The therapist sat in her chair, writing away on the reports of all of his clients. She looked at the clock, seeing that it was four minutes before two. She has been through four appointments so far, but luckily today this would be her last appointment. When the clock struck two, the door to her office slowly creaked open. A large demonic face peered through the door, looking nervous and shy.

"Ummmm, is this Doctor Hailey’s office?" The demon asked quietly.

"Why yes it is. Are you Angron perchance?"

"Yeah, I have a appointment with you." Angron said as he slowly walked into the room.

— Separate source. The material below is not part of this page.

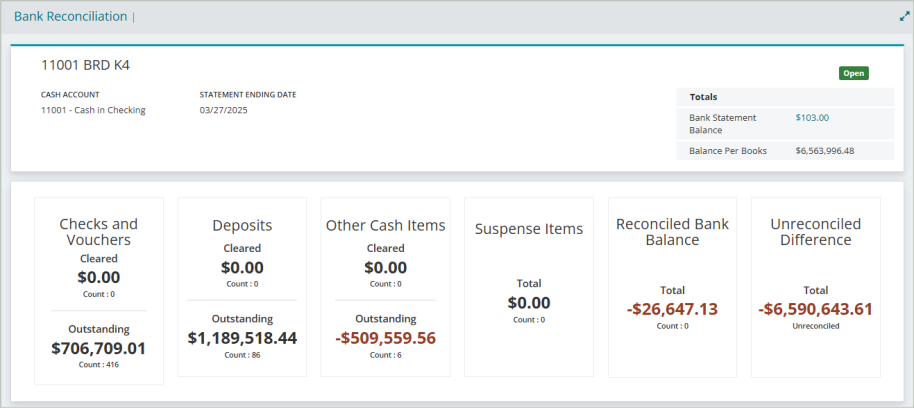Select the Suspense Items card
This screenshot has height=408, width=914.
[x=529, y=287]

"Well then, make yourself comfortable on the chair over there while I'll pull out some of your documents." Hailey said with a smile.

Angron made his way to the large chair, setting his massive axe to the side. He squeezed his way into the chair, barely fitting in the small piece of furniture. He waited patiently as Doctor Hailey checked his documents and other various papers. After browsing through them all, Doctor Hailey got up and sat in the chair across him.

"So Angron, from the medical records and client documents it seems that you suffer from a high form of spontaneous rage and incredible anger. Tell me, what makes you so angry all of the time?" Hailey calmly asked.

"Well... I really don't know what makes me so angry. I mean, I have experienced this since my childhood all the way to my demonic ascension. It makes it hard to get things done, it makes it hard to start relationships with new people and keep relationships with the people I know. I don’t know what causes this..." Angron said, confused about his mental state.

"Well, let’s start from the beginning here. What was the first time that you experienced rage that has caused violence and damage?"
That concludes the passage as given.